RECORDS Block Start
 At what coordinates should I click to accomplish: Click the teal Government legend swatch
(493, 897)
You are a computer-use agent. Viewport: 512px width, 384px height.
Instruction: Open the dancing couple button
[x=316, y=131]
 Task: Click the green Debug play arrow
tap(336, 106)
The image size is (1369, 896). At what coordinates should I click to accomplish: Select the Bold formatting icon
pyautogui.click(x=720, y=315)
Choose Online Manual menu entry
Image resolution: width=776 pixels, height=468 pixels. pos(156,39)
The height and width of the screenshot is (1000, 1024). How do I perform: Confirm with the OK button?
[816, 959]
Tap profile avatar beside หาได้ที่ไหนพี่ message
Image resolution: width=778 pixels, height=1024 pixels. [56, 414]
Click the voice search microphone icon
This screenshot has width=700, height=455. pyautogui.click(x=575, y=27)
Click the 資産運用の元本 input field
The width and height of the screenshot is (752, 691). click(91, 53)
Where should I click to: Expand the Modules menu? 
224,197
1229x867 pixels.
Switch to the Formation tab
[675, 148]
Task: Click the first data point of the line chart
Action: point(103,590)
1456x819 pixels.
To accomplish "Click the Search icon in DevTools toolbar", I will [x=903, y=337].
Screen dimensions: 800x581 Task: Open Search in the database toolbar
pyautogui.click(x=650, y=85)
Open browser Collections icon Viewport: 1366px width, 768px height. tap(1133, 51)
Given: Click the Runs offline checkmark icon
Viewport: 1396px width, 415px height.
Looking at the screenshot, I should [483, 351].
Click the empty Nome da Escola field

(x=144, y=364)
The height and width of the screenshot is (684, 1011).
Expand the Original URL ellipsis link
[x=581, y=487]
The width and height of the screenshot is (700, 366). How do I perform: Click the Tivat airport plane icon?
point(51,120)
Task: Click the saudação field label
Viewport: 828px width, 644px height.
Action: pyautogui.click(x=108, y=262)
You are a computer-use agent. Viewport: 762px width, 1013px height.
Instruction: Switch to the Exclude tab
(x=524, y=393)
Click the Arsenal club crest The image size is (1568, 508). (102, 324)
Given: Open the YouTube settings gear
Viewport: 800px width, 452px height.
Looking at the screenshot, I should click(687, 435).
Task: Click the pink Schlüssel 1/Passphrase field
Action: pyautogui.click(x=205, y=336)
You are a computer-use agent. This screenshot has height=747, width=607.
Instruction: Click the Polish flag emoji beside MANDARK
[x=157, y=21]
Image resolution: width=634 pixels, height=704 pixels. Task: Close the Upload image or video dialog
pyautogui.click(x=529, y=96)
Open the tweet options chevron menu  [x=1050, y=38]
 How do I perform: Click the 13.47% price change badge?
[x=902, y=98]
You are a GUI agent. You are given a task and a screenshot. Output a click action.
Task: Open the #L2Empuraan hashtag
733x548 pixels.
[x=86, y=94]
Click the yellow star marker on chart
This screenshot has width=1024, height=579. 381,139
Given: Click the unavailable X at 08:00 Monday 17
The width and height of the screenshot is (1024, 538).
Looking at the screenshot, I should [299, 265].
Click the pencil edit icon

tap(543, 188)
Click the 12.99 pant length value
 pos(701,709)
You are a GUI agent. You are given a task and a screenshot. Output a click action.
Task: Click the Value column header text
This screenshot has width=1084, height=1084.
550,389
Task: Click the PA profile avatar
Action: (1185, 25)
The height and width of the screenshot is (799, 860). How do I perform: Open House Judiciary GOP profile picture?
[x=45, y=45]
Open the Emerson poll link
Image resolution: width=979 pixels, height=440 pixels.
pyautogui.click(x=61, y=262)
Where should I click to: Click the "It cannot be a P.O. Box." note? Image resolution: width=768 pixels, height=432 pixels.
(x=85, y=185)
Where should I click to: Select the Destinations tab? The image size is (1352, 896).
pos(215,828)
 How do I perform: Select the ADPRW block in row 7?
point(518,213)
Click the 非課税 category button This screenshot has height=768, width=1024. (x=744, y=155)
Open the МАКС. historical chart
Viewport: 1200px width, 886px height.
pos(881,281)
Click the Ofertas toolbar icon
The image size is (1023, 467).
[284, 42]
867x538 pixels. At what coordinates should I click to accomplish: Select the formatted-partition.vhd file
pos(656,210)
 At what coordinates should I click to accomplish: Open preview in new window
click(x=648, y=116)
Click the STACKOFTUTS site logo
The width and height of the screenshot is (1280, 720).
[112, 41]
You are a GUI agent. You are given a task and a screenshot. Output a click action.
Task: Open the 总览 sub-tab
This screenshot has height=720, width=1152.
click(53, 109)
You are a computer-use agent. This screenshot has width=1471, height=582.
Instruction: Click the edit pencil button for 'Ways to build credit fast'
RECORDS Block End
### [WORK TO BE COMPLETED]
Please repeat the data in full so that nothing differs from the original.

### [OUTPUT BELOW]
 At what coordinates should I click to accomplish: Click the teal Government legend swatch
(493, 897)
You are a computer-use agent. Viewport: 512px width, 384px height.
Instruction: Open the dancing couple button
[x=316, y=131]
 Task: Click the green Debug play arrow
tap(336, 106)
The image size is (1369, 896). At what coordinates should I click to accomplish: Select the Bold formatting icon
pyautogui.click(x=720, y=315)
Choose Online Manual menu entry
Image resolution: width=776 pixels, height=468 pixels. pos(156,39)
The height and width of the screenshot is (1000, 1024). How do I perform: Confirm with the OK button?
[816, 959]
Tap profile avatar beside หาได้ที่ไหนพี่ message
Image resolution: width=778 pixels, height=1024 pixels. [56, 414]
Click the voice search microphone icon
This screenshot has width=700, height=455. pyautogui.click(x=575, y=27)
Click the 資産運用の元本 input field
The width and height of the screenshot is (752, 691). click(91, 53)
Where should I click to: Expand the Modules menu? 
224,197
1229x867 pixels.
Switch to the Formation tab
[675, 148]
Task: Click the first data point of the line chart
Action: point(103,590)
1456x819 pixels.
To accomplish "Click the Search icon in DevTools toolbar", I will [x=903, y=337].
Screen dimensions: 800x581 Task: Open Search in the database toolbar
pyautogui.click(x=650, y=85)
Open browser Collections icon Viewport: 1366px width, 768px height. tap(1133, 51)
Given: Click the Runs offline checkmark icon
Viewport: 1396px width, 415px height.
Looking at the screenshot, I should [483, 351].
Click the empty Nome da Escola field

(x=144, y=364)
The height and width of the screenshot is (684, 1011).
Expand the Original URL ellipsis link
[x=581, y=487]
The width and height of the screenshot is (700, 366). How do I perform: Click the Tivat airport plane icon?
point(51,120)
Task: Click the saudação field label
Viewport: 828px width, 644px height.
Action: pyautogui.click(x=108, y=262)
You are a computer-use agent. Viewport: 762px width, 1013px height.
Instruction: Switch to the Exclude tab
(x=524, y=393)
Click the Arsenal club crest The image size is (1568, 508). (102, 324)
Given: Open the YouTube settings gear
Viewport: 800px width, 452px height.
Looking at the screenshot, I should click(687, 435).
Task: Click the pink Schlüssel 1/Passphrase field
Action: pyautogui.click(x=205, y=336)
You are a computer-use agent. This screenshot has height=747, width=607.
Instruction: Click the Polish flag emoji beside MANDARK
[x=157, y=21]
Image resolution: width=634 pixels, height=704 pixels. Task: Close the Upload image or video dialog
pyautogui.click(x=529, y=96)
Open the tweet options chevron menu  [x=1050, y=38]
 How do I perform: Click the 13.47% price change badge?
[x=902, y=98]
You are a GUI agent. You are given a task and a screenshot. Output a click action.
Task: Open the #L2Empuraan hashtag
733x548 pixels.
[x=86, y=94]
Click the yellow star marker on chart
This screenshot has width=1024, height=579. 381,139
Given: Click the unavailable X at 08:00 Monday 17
The width and height of the screenshot is (1024, 538).
Looking at the screenshot, I should [299, 265].
Click the pencil edit icon

tap(543, 188)
Click the 12.99 pant length value
 pos(701,709)
You are a GUI agent. You are given a task and a screenshot. Output a click action.
Task: Click the Value column header text
This screenshot has width=1084, height=1084.
550,389
Task: Click the PA profile avatar
Action: (1185, 25)
The height and width of the screenshot is (799, 860). How do I perform: Open House Judiciary GOP profile picture?
[x=45, y=45]
Open the Emerson poll link
Image resolution: width=979 pixels, height=440 pixels.
pyautogui.click(x=61, y=262)
Where should I click to: Click the "It cannot be a P.O. Box." note? Image resolution: width=768 pixels, height=432 pixels.
(x=85, y=185)
Where should I click to: Select the Destinations tab? The image size is (1352, 896).
pos(215,828)
 How do I perform: Select the ADPRW block in row 7?
point(518,213)
Click the 非課税 category button This screenshot has height=768, width=1024. (x=744, y=155)
Open the МАКС. historical chart
Viewport: 1200px width, 886px height.
pos(881,281)
Click the Ofertas toolbar icon
The image size is (1023, 467).
[284, 42]
867x538 pixels. At what coordinates should I click to accomplish: Select the formatted-partition.vhd file
pos(656,210)
 At what coordinates should I click to accomplish: Open preview in new window
click(x=648, y=116)
Click the STACKOFTUTS site logo
The width and height of the screenshot is (1280, 720).
[112, 41]
You are a GUI agent. You are given a task and a screenshot. Output a click action.
Task: Open the 总览 sub-tab
This screenshot has height=720, width=1152.
click(53, 109)
You are a computer-use agent. This screenshot has width=1471, height=582.
Instruction: Click the edit pencil button for 'Ways to build credit fast'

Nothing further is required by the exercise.